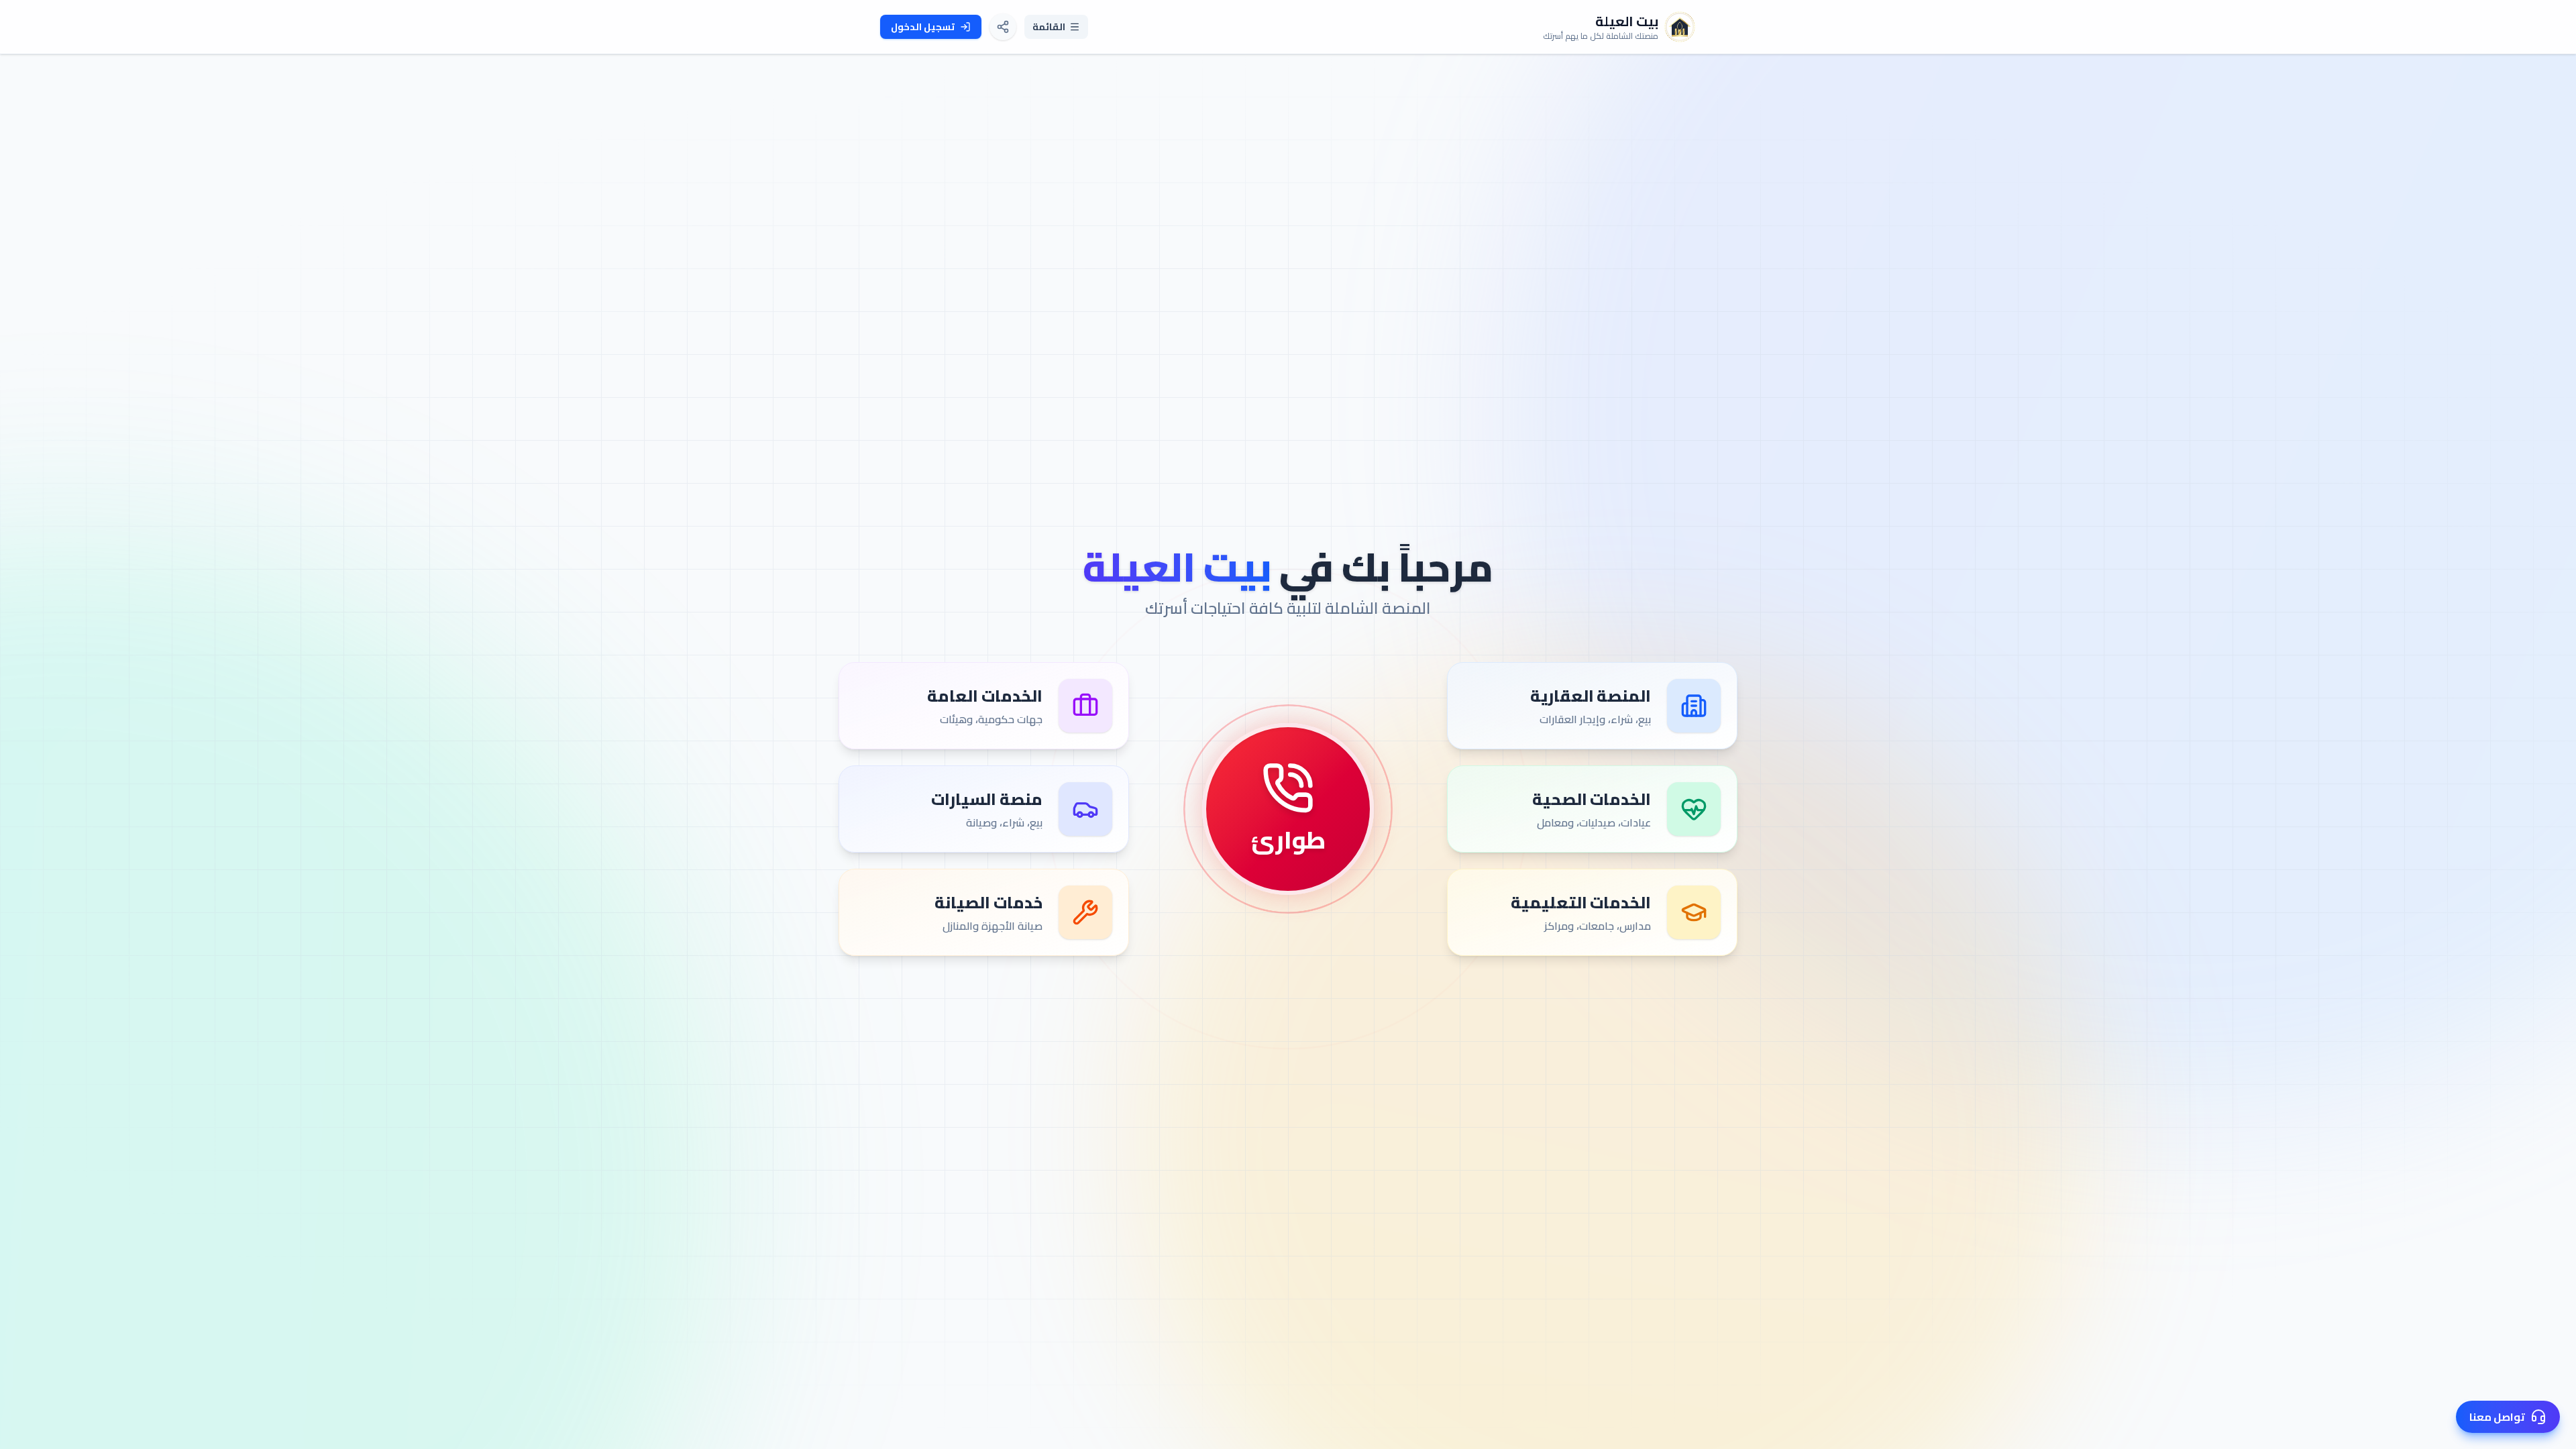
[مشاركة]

--

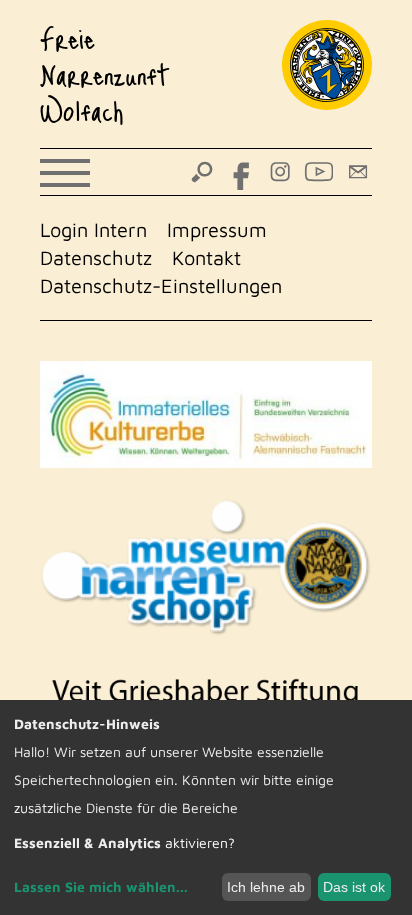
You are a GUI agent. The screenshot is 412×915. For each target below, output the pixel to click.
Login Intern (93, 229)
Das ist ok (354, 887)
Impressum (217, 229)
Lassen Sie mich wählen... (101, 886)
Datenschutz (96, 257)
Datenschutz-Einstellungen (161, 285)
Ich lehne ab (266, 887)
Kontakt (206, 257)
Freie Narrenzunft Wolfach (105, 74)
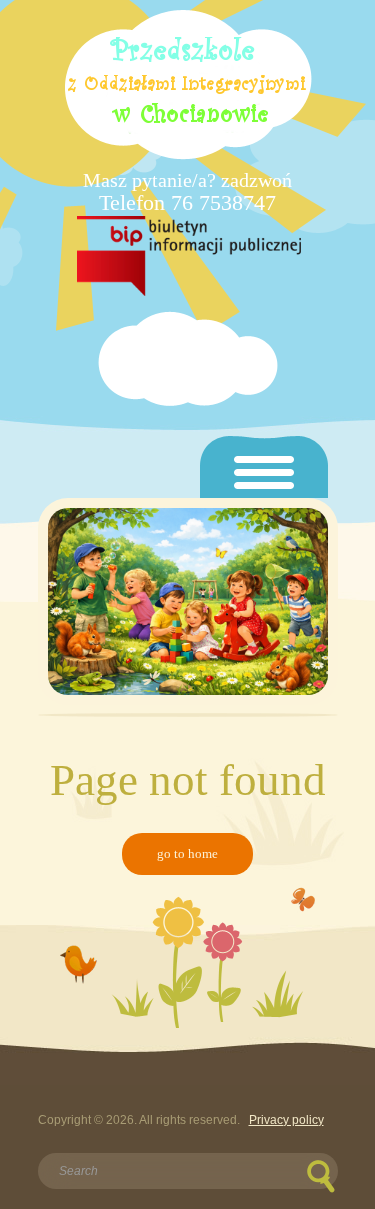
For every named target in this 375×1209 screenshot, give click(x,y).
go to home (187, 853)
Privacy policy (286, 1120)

* * *

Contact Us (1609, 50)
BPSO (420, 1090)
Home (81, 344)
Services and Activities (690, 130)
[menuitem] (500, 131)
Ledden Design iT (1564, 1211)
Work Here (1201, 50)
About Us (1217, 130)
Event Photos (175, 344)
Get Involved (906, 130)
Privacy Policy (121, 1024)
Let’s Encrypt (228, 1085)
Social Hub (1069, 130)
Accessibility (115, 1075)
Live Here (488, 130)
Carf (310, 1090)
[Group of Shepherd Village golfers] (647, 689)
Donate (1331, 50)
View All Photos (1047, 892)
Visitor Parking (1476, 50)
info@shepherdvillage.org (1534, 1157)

The problem - Your task is to restate, word for word, only those lines above that fall between the line holding "[menuitem] (500, 131)" and the line holding "info@shepherdvillage.org (1534, 1157)", inclusive.

Result -
[menuitem] (500, 131)
Ledden Design iT (1564, 1211)
Work Here (1201, 50)
About Us (1217, 130)
Event Photos (175, 344)
Get Involved (906, 130)
Privacy Policy (121, 1024)
Let’s Encrypt (228, 1085)
Social Hub (1069, 130)
Accessibility (115, 1075)
Live Here (488, 130)
Carf (310, 1090)
[Group of Shepherd Village golfers] (647, 689)
Donate (1331, 50)
View All Photos (1047, 892)
Visitor Parking (1476, 50)
info@shepherdvillage.org (1534, 1157)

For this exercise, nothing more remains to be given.